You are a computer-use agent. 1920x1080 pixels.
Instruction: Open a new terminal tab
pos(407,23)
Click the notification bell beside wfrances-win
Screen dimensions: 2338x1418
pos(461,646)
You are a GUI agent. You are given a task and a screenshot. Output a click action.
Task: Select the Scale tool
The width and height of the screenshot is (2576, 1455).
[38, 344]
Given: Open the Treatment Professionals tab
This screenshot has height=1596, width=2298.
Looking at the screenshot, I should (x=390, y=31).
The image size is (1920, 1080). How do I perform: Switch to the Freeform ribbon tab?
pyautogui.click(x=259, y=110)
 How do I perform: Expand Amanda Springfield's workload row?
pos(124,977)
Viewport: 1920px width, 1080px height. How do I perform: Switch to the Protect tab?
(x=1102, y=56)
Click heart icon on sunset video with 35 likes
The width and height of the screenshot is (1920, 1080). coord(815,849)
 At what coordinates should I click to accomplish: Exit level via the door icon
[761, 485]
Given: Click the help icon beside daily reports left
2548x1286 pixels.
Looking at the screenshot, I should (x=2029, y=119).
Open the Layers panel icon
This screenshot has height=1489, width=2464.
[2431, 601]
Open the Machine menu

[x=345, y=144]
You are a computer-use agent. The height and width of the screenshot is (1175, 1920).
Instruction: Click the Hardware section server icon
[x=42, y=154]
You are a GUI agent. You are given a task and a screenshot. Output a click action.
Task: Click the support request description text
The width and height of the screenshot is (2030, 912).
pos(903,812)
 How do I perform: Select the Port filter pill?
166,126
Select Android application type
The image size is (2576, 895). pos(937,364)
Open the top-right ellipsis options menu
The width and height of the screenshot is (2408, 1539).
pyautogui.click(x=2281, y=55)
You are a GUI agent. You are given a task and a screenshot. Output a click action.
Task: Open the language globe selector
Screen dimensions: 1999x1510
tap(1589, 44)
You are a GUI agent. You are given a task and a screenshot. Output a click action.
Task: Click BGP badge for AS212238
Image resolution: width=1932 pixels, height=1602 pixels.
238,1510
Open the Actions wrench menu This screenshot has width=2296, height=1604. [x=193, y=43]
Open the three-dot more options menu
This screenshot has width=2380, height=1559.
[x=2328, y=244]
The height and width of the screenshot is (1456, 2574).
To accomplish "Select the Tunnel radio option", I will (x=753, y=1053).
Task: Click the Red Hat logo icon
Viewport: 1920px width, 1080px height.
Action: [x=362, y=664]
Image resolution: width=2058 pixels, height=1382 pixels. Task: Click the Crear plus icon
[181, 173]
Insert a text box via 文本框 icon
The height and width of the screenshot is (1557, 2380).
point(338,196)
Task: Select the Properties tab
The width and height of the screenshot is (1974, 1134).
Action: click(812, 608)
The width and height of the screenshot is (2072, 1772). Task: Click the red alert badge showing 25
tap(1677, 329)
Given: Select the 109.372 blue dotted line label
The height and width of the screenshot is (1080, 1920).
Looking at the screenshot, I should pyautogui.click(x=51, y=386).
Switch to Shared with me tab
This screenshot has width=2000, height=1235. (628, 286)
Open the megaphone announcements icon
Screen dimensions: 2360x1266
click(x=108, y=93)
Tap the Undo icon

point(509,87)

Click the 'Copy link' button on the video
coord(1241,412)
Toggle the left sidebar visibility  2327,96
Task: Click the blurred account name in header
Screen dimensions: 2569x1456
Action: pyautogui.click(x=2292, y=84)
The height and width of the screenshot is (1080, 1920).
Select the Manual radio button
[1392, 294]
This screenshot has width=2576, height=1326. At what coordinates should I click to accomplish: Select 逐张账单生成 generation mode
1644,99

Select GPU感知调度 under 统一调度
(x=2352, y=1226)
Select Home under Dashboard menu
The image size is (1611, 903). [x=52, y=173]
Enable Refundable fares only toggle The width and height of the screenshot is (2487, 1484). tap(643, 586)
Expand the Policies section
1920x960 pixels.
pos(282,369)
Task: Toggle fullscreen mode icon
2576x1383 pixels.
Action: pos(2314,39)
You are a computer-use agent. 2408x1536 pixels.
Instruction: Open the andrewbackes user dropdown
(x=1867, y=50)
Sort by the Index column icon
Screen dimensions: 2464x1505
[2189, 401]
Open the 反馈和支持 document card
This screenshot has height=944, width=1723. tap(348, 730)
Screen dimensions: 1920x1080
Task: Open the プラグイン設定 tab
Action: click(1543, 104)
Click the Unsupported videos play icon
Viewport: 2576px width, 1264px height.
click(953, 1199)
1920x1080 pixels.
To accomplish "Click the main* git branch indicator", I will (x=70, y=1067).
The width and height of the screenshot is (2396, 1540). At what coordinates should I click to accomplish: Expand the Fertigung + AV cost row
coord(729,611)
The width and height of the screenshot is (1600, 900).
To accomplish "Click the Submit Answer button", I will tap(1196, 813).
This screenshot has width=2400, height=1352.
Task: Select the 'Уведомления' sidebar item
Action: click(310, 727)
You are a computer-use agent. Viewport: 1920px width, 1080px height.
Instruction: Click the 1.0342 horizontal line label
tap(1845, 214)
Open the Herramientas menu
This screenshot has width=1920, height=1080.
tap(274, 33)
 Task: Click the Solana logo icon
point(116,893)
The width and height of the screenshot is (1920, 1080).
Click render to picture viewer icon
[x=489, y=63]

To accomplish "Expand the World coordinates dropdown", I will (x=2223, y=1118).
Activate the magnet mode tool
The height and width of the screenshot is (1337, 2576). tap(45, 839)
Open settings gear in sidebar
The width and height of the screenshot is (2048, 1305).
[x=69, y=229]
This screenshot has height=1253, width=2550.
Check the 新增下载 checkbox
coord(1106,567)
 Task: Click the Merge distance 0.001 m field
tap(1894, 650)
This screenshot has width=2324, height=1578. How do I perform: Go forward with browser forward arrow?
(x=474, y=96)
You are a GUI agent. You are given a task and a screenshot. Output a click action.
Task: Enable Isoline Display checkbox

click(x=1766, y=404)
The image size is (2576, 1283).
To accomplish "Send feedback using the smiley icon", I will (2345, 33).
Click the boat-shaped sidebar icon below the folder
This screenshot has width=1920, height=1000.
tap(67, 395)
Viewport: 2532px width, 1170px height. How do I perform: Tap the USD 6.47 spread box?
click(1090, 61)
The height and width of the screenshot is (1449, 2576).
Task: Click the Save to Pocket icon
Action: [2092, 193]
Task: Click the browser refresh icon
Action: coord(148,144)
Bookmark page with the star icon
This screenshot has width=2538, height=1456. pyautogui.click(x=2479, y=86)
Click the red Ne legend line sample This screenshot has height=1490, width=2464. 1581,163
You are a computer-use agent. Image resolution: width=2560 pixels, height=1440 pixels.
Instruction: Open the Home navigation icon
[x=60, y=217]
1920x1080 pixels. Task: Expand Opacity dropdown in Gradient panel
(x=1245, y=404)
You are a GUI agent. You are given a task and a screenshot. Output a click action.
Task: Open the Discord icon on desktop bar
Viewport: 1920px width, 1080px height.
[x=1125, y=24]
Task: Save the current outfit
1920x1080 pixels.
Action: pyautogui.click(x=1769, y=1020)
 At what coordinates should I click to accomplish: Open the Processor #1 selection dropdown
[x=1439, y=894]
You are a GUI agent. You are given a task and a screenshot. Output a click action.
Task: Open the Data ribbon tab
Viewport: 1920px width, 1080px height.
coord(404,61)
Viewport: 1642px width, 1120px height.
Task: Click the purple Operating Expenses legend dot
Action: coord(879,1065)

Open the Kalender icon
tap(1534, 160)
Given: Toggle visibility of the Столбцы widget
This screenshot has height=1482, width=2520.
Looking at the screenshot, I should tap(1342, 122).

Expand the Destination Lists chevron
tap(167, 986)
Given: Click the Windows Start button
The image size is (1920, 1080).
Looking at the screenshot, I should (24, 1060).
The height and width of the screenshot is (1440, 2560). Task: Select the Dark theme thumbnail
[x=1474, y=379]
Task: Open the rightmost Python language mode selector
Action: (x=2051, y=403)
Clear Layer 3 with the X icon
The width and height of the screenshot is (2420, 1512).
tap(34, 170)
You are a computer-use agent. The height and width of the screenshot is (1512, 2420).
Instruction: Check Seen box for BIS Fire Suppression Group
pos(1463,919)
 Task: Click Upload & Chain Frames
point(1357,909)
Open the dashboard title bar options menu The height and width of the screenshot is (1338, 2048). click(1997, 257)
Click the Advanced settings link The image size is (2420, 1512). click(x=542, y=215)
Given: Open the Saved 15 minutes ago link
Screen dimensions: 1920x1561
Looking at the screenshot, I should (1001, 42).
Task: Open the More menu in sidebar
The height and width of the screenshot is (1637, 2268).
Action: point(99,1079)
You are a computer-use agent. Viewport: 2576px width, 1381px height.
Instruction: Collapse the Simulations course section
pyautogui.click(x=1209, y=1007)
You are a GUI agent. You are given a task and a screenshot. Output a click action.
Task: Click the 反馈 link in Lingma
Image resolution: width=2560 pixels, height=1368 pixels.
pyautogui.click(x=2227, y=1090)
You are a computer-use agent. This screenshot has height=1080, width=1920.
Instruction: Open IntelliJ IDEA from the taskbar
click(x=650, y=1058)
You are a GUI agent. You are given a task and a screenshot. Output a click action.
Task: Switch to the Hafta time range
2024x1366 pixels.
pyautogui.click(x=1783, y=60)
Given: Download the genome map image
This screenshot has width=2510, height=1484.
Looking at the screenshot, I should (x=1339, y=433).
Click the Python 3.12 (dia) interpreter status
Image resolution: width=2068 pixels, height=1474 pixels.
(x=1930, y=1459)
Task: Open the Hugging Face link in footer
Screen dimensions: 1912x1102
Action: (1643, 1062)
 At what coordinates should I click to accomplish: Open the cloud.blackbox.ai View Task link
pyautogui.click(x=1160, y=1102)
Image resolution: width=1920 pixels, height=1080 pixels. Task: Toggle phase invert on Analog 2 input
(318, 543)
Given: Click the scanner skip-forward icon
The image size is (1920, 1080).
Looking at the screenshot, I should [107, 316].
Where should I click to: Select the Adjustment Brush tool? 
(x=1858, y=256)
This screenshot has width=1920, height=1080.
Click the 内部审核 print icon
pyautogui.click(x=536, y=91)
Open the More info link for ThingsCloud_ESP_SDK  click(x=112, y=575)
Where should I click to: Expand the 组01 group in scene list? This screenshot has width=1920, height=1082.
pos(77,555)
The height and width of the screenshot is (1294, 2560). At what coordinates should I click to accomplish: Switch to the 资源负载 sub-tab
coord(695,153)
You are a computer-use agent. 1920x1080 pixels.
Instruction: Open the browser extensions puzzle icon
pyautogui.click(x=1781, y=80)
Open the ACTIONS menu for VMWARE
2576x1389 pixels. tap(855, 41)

^^^^

Please give back exactly the lines of the listing above that run from the one containing "You are a computer-use agent. Image" through the one containing "You are a computer-use agent. Viewport: 2576px", and only those.

■ Response below ■
You are a computer-use agent. Image resolution: width=2560 pixels, height=1440 pixels.
Instruction: Open the Home navigation icon
[x=60, y=217]
1920x1080 pixels. Task: Expand Opacity dropdown in Gradient panel
(x=1245, y=404)
You are a GUI agent. You are given a task and a screenshot. Output a click action.
Task: Open the Discord icon on desktop bar
Viewport: 1920px width, 1080px height.
[x=1125, y=24]
Task: Save the current outfit
1920x1080 pixels.
Action: pyautogui.click(x=1769, y=1020)
 At what coordinates should I click to accomplish: Open the Processor #1 selection dropdown
[x=1439, y=894]
You are a GUI agent. You are given a task and a screenshot. Output a click action.
Task: Open the Data ribbon tab
Viewport: 1920px width, 1080px height.
coord(404,61)
Viewport: 1642px width, 1120px height.
Task: Click the purple Operating Expenses legend dot
Action: coord(879,1065)

Open the Kalender icon
tap(1534, 160)
Given: Toggle visibility of the Столбцы widget
This screenshot has height=1482, width=2520.
Looking at the screenshot, I should tap(1342, 122).

Expand the Destination Lists chevron
tap(167, 986)
Given: Click the Windows Start button
The image size is (1920, 1080).
Looking at the screenshot, I should (24, 1060).
The height and width of the screenshot is (1440, 2560). Task: Select the Dark theme thumbnail
[x=1474, y=379]
Task: Open the rightmost Python language mode selector
Action: (x=2051, y=403)
Clear Layer 3 with the X icon
The width and height of the screenshot is (2420, 1512).
tap(34, 170)
You are a computer-use agent. The height and width of the screenshot is (1512, 2420).
Instruction: Check Seen box for BIS Fire Suppression Group
pos(1463,919)
 Task: Click Upload & Chain Frames
point(1357,909)
Open the dashboard title bar options menu The height and width of the screenshot is (1338, 2048). click(1997, 257)
Click the Advanced settings link The image size is (2420, 1512). click(x=542, y=215)
Given: Open the Saved 15 minutes ago link
Screen dimensions: 1920x1561
Looking at the screenshot, I should (1001, 42).
Task: Open the More menu in sidebar
The height and width of the screenshot is (1637, 2268).
Action: point(99,1079)
You are a computer-use agent. Viewport: 2576px width, 1381px height.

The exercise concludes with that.